Speaking of fear and discomfort, someone you can turn to for advice is one thing. Someone who knows how to take advantage of your skills and can advocate for stretch assignments and projects that will help in your career development is quite another.
A sponsor is that person who speaks up for you when you’re not in the room and advocates for stretch assignments.
A few years ago, that same person from my previous two stories put my name on the speaker list at a customer conference in Stuttgart, Germany. The topic was the agile transformation process that we’d been through as a development organization. This process started while I was a developer, progressed through times I stood in as my team’s scrum master, all the way up to the time that I was a product owner, at times managing product backlogs for up to 4 scrum teams (yikes! don’t do this). The goal of the session was to share our learnings with our customers and encourage them to adopt more agile and lean processes, even as embedded systems developers for safety critical systems.
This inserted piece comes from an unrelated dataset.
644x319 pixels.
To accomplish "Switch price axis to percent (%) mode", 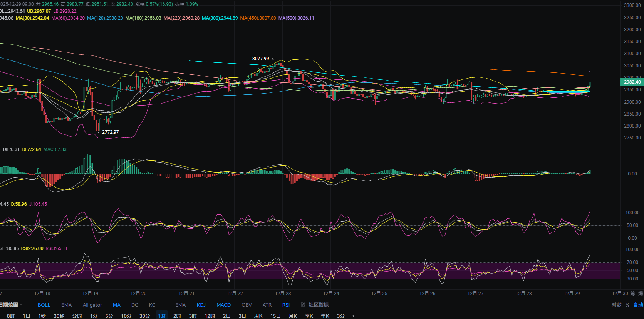I will point(627,305).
Was the prospect of standing up in front of a room full of European automotive engineers a little terrifying? You bet. What did he do to make it feel safer? He put his name down as co-presenter. I put together the story, prepped the content, practiced with other co-workers (remember — make yourself useful), and he promised to do the intro & conclusion, while I was set to deliver the meat of the content.
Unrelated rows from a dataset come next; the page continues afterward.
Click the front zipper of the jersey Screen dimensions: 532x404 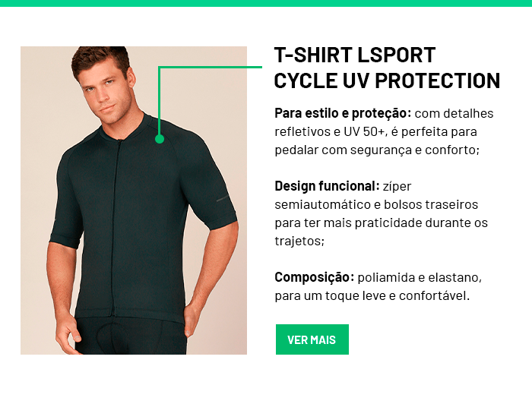tap(115, 226)
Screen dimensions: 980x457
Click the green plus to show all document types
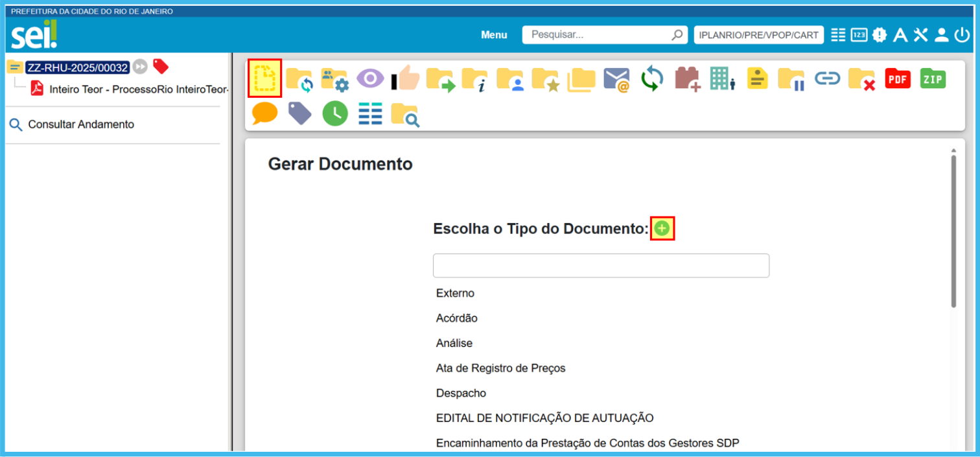pos(662,228)
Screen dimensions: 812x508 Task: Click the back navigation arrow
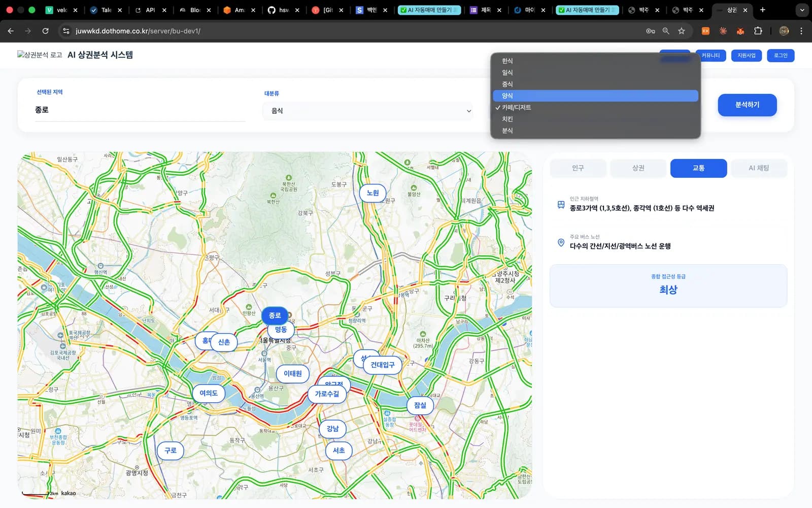coord(11,31)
I got to our session room in plenty of time to set things up, make sure the tech was working, watch the audience trickle in, chat with a couple of the customers that I knew fairly well… and wonder where my co-presenter was. Given that I’d prepped all of the content, I knew that I could deliver it solo if I had to, but I admit I was starting to have a mild freak out. A minute or so before the session was supposed to start, the facilitator asked what I wanted to do. I told her I’d start on time regardless of if he showed. About 30 seconds to go time, I heard his voice in the hallway. The huge wave of relief made me settle down in a way that likely wouldn’t have happened if he hadn’t pushed it to the last second. The way he tells this story, it was totally intentional. I’m not convinced he didn’t just lose track of time!
On being a Mentor…
Ever feel like you’re only in a position to learn from others, and there’s no way someone else would find value in learning from you? I mentioned Communitech’s women in tech mentorship program earlier. The criteria for mentors said something like “ 8–10 years of experience in your career.” I remember reading that and doing a double-take. I was right on the upper limit. I talked to a few trusted friends, telling them I was considering signing up, but wasn’t sure whether I should do it as mentor or mentee. All 3 of them replied immediately with something to the effect of “OF COURSE you should sign up as a mentor.” Huh.
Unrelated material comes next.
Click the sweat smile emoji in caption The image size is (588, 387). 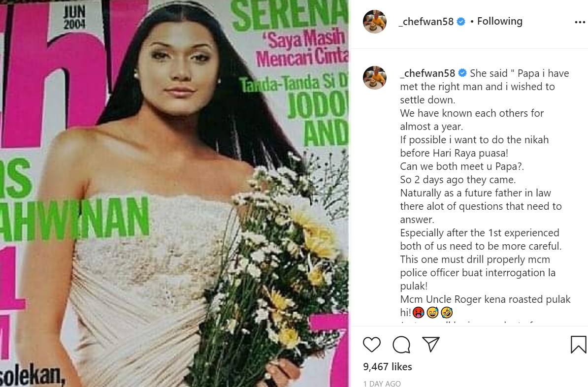coord(432,312)
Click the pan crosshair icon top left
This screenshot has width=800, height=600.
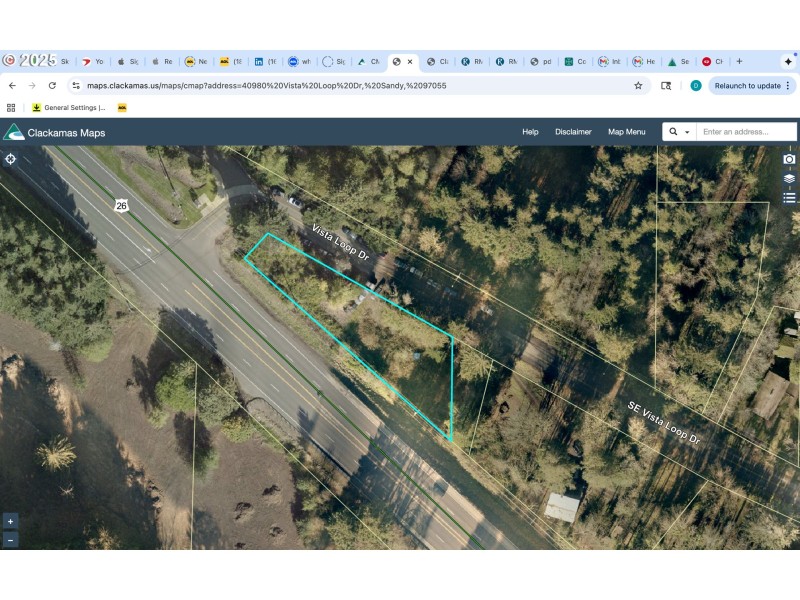point(10,158)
I did — and over the course of the year, I learned how to ask questions to help my mentee work through the challenges she was facing. I also learned a lot about the things that she’s passionate about, gaining insight into a field that partially overlaps with mine.
This January, I signed up as a mentor for the Technovation Challenge. I worked with a team of girls in grade 6, as they went through the process of identifying a problem in their community, learning how to code in MIT App Inventor, building paper prototypes and doing user testing, developing an app, making MVP-types of tradeoffs, and preparing a pitch and demo video. Seeing these girls develop their skills, while working through a real and important problem was SO cool and SO enriching.
Each of the panelists in the session at Shopify were asked about their experiences in being a mentor, and all of us had similar answers. Sara Stairs said that it’s a way for her to give back; to help others grow and develop. Shelly Deitner said, “It gives you a chance to look back on your own path and see how far you’ve come.”
Shelly’s comment made me realize that the thing I’m most grateful that I’ve learned through being a mentor is realizing just how much I have to give. Speaking of gratitude (and maintaining relationships), I’ve got a couple of lunches I need to go schedule!